After his release from a Union prisoner-of-war camp at the end of the Civil War, Rick's great-great-grandfather Theodore Constantine Bond homesteaded in St. Helena Parish, Louisiana, just north of Pine Grove along the east bank of a creek called Hog Branch which fed a few miles further down into the Tickfaw River.
Rick's great-grandfather Theodore Marshall Bond built the house where five generations of his family lived and worked. He married a part-Choctaw woman a head taller than him.
Rick's grandfather Newman Leon Bond taught him how to track game out past the old hickory nut tree, skin catfish reeled in from the pond, and haul hay and salt blocks to the cows, and to say the prayer before the collection at church. Rick learned a lot things the old-fashioned way from the old men: how to tune up a car, whittle a rabbit trap, hoe a long row of field peas, hunt squirrels and coons, jitterbug, catch a football, keep his word, and to clean his plate at dinnertime.

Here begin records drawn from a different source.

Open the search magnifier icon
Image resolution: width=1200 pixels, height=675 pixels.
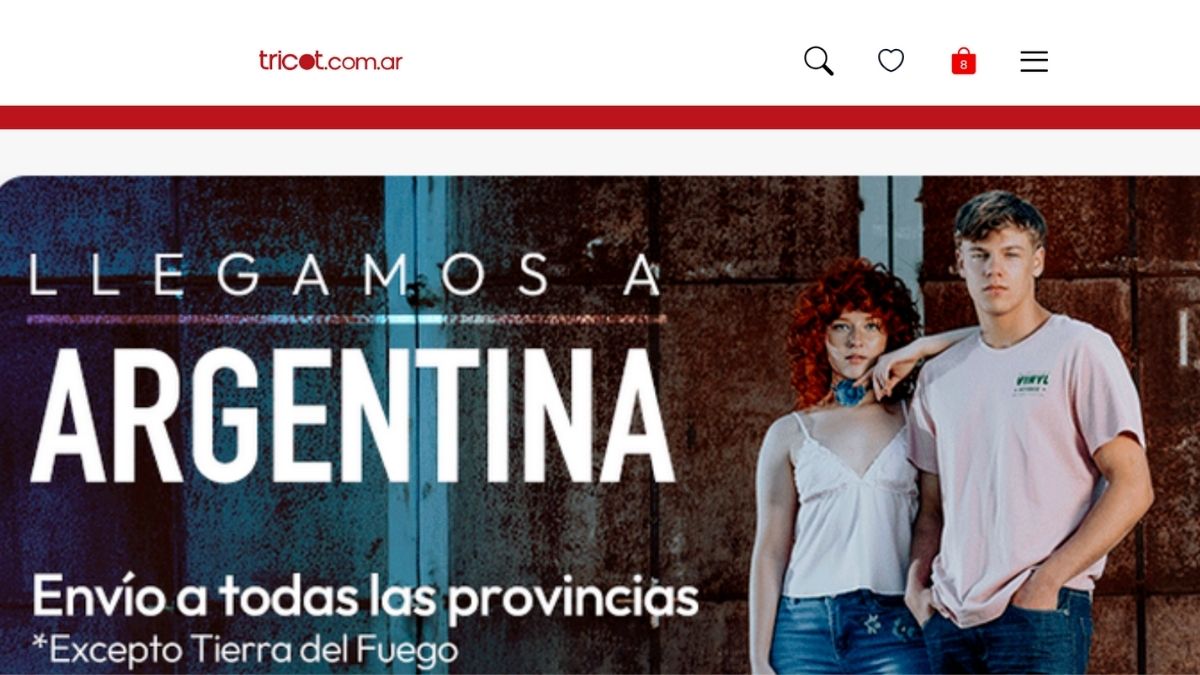[x=818, y=61]
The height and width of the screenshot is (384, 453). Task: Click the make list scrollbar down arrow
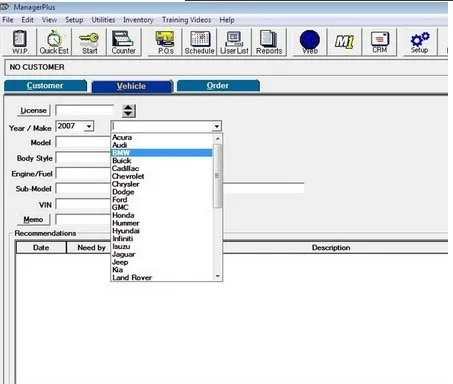218,276
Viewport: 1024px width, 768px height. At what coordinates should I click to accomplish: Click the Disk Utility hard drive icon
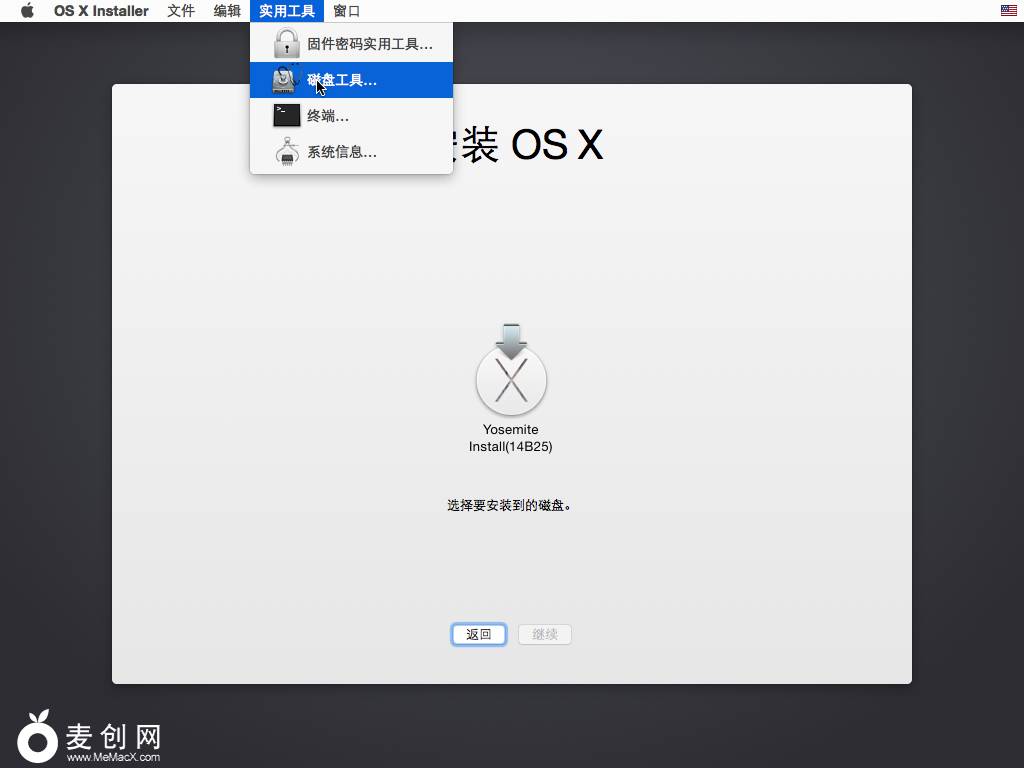click(x=287, y=80)
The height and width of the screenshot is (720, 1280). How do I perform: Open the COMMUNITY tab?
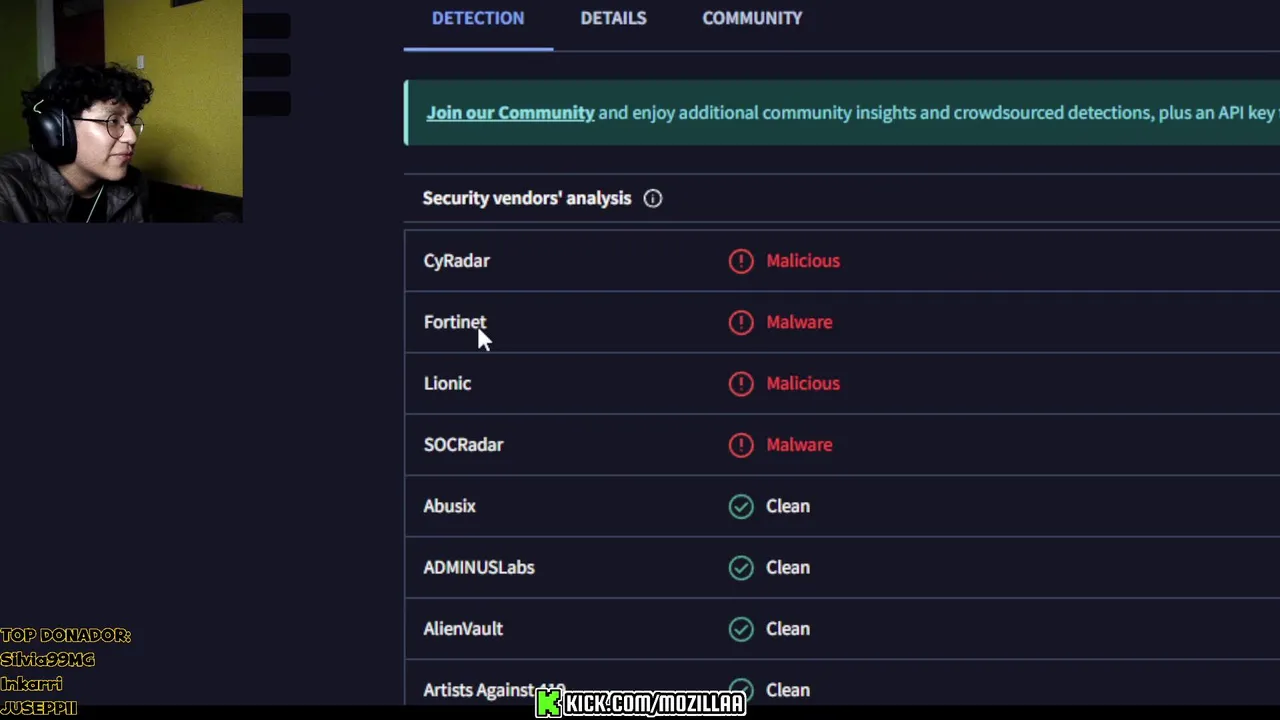click(752, 18)
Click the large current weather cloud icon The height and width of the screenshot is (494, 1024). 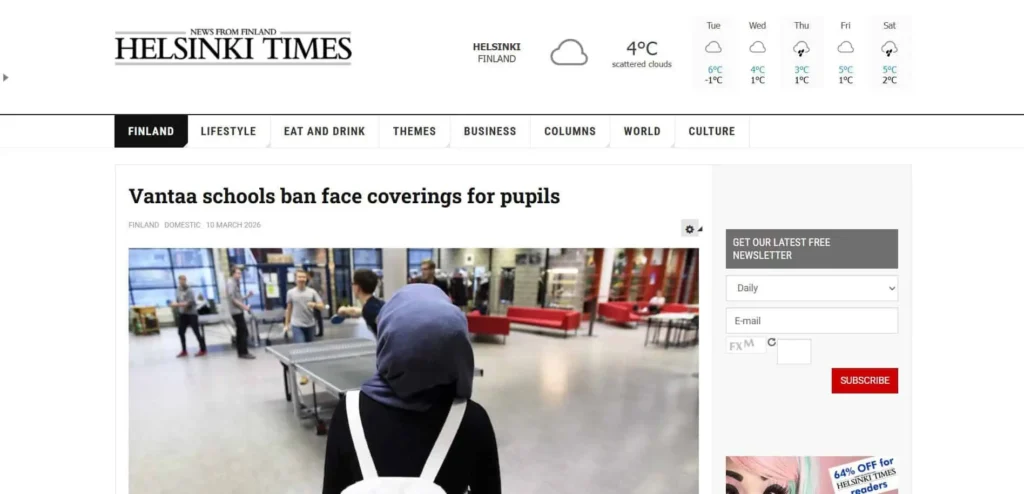[x=569, y=52]
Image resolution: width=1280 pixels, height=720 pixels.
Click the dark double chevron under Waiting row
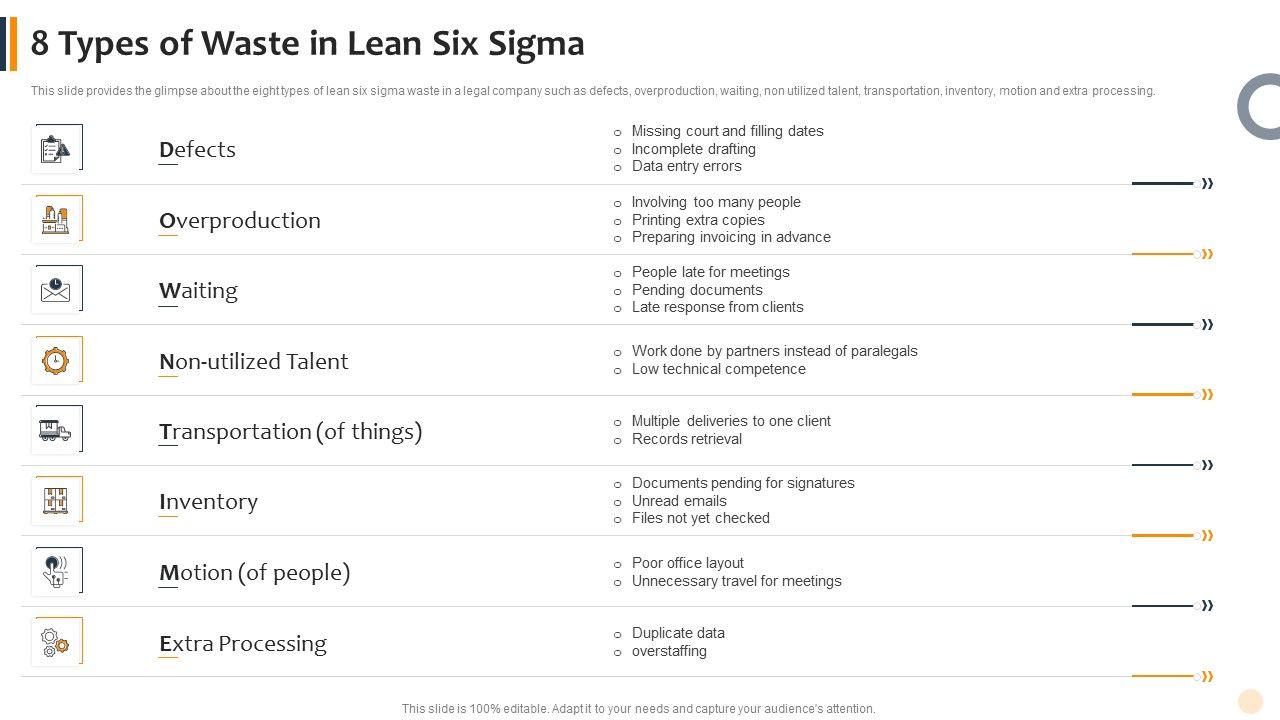click(1207, 324)
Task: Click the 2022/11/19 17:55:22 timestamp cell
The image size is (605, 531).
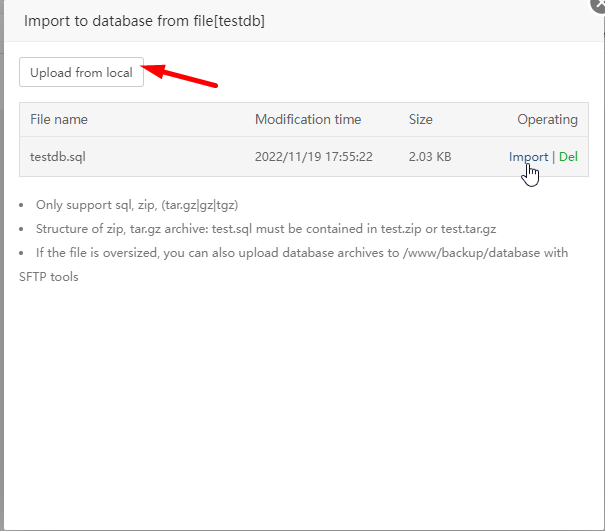Action: [314, 157]
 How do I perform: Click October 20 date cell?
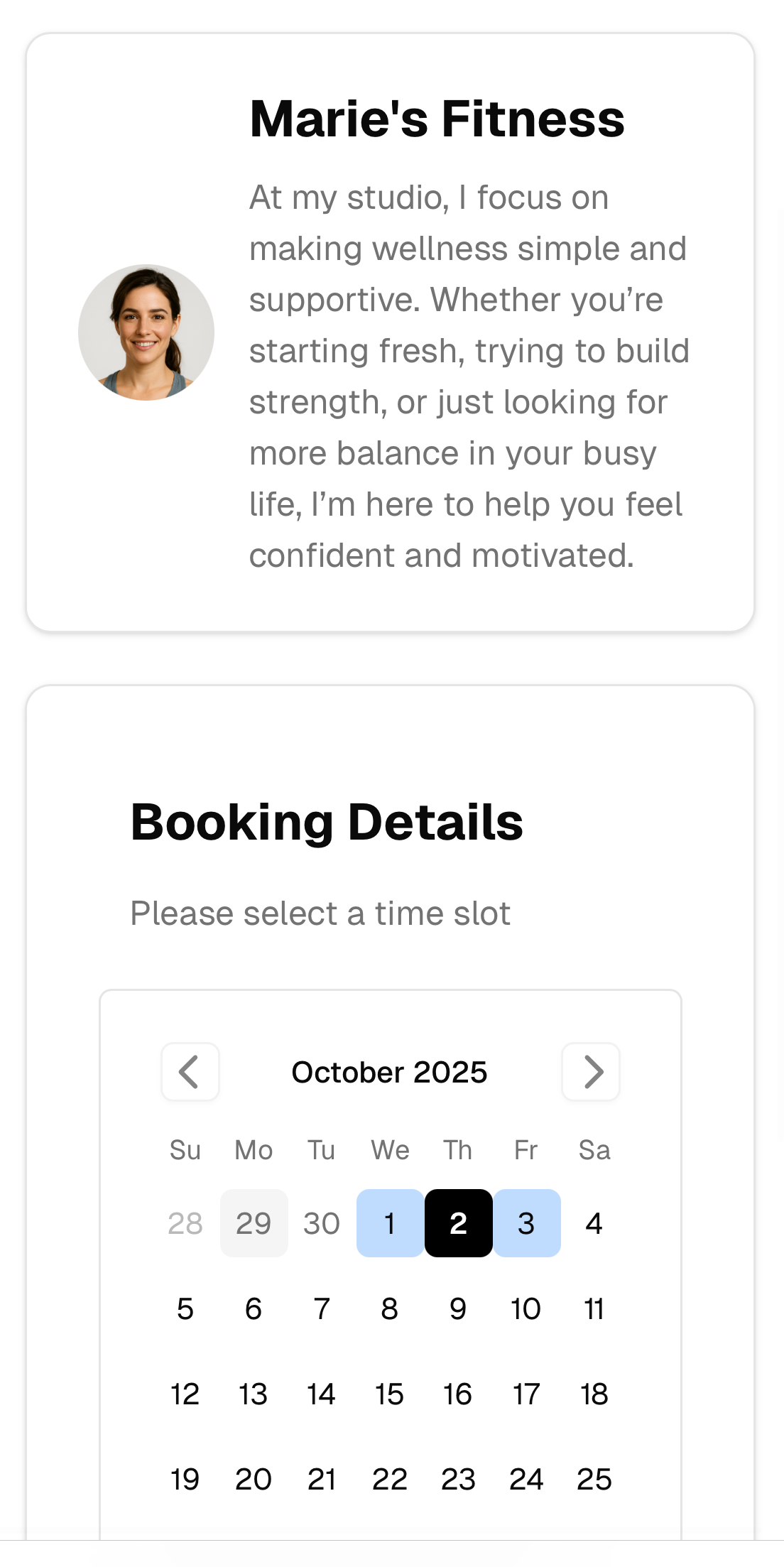pos(254,1479)
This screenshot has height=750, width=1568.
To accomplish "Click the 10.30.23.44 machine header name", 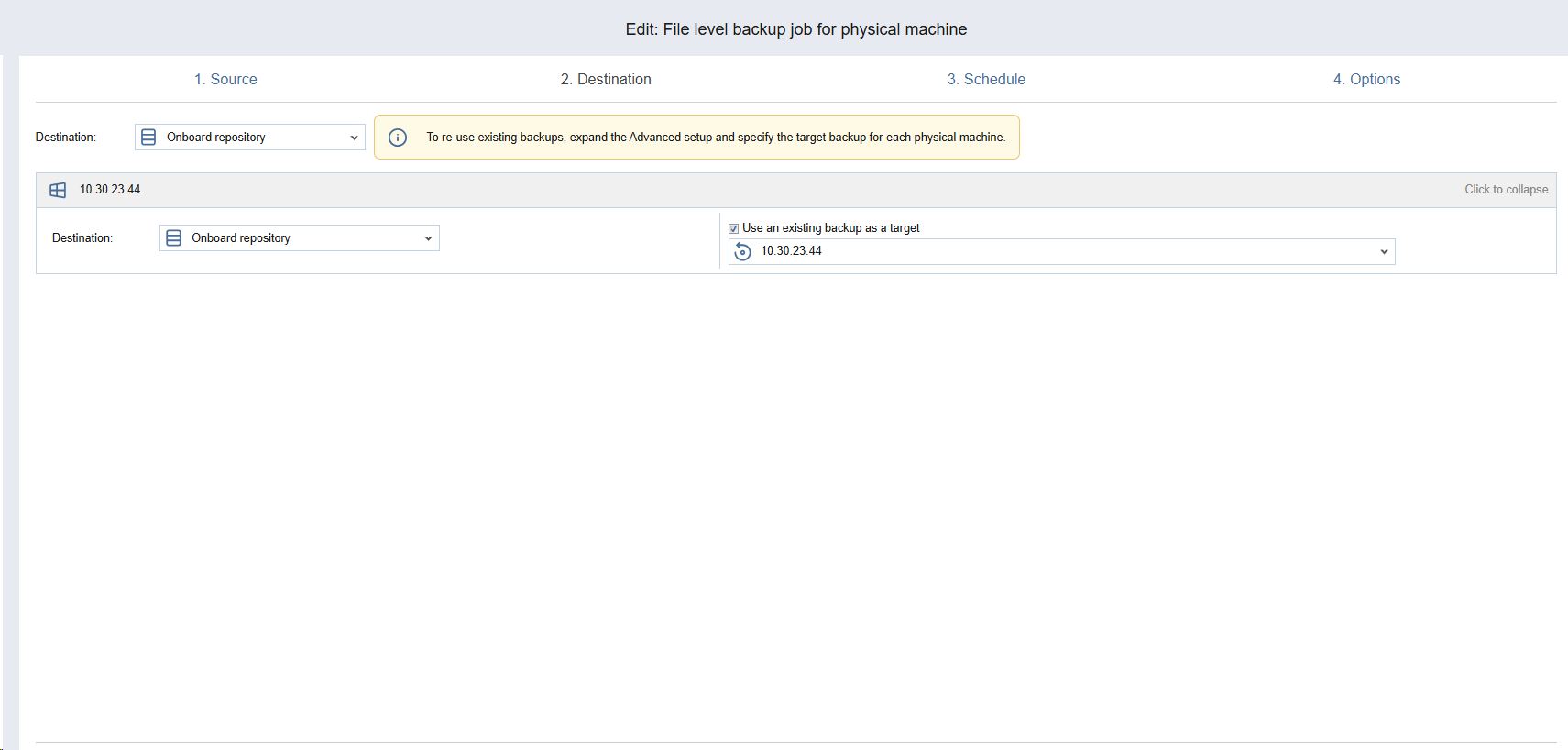I will pos(110,190).
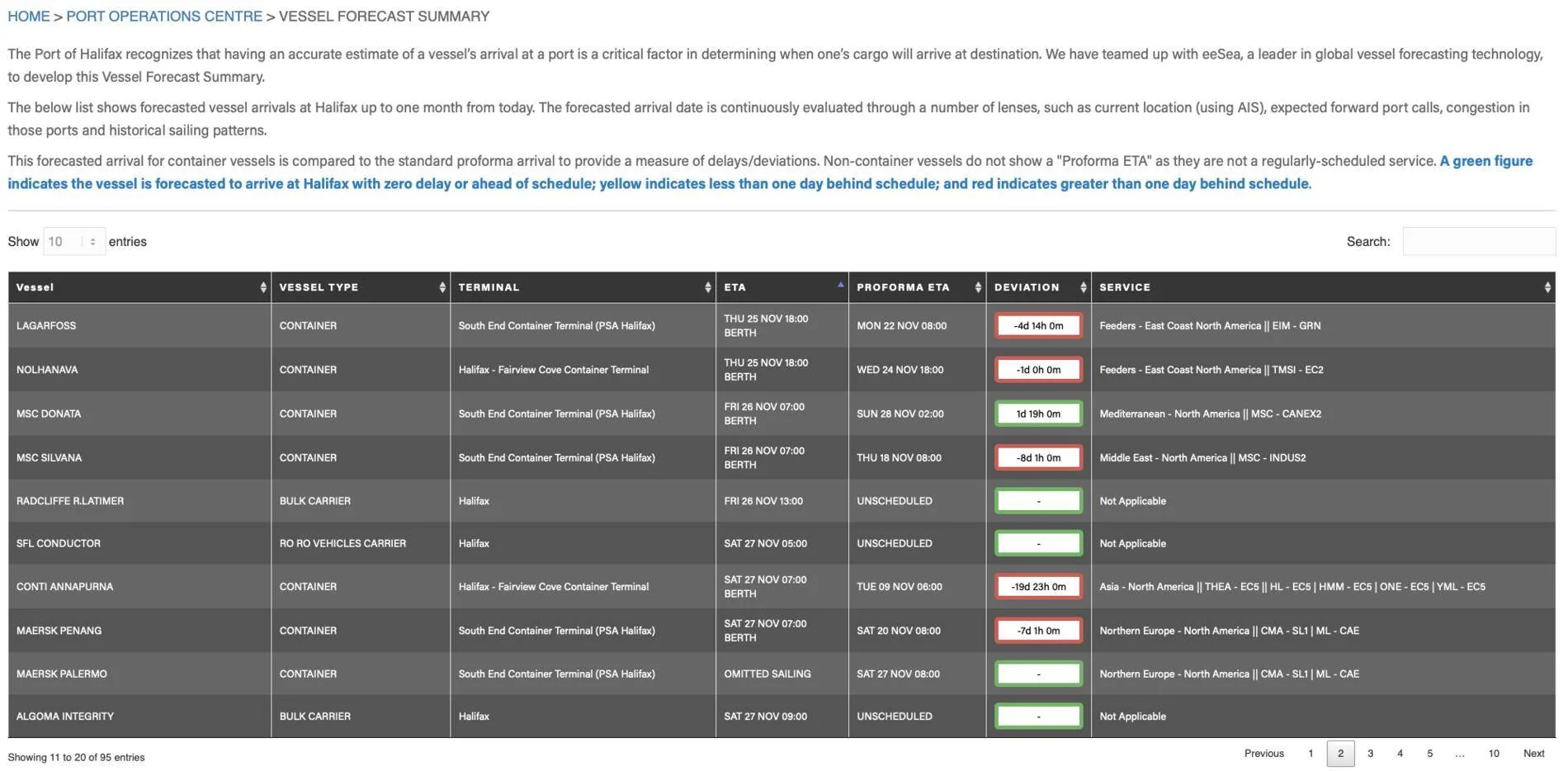Sort by Deviation column arrows
The width and height of the screenshot is (1568, 771).
pos(1084,287)
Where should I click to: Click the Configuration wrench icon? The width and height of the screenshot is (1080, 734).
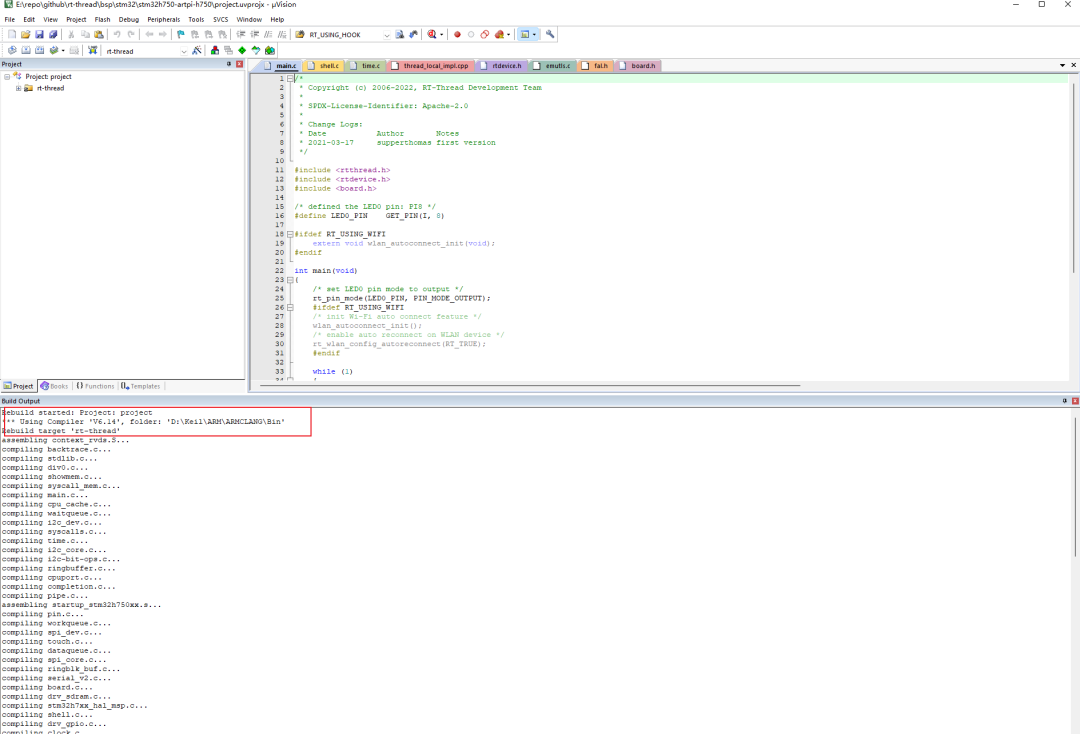(550, 34)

But Rick learned to play bass by following his momma Carolyn Rose Bond’s mighty left hand as it pumped out boogie-tinged gospel on the upright Baldwin piano at
Shiloh Church. She rocked the heavy Baptist quarter-notes and swung the equally-inspired spiritual eighths with a force that transcended motherhood and mortality.
After piano lessons at six and guitar lessons at seven, Rick bought his first bass, a Cortley Precision copy made in Japan in 1976, with the money from his summer job. By high school, Rick was anchoring "Kasino," a Skynyrd- inspired rock band that was playing honky-tonks and festivals throughout the South. His best friend since grade school, Chris Raymond (who later became his brother-in-law) sang in the band.
Music and religion and family and fishing and football and alcohol and friends. As with Hog Branch, everything just flowed lazily downhill from there.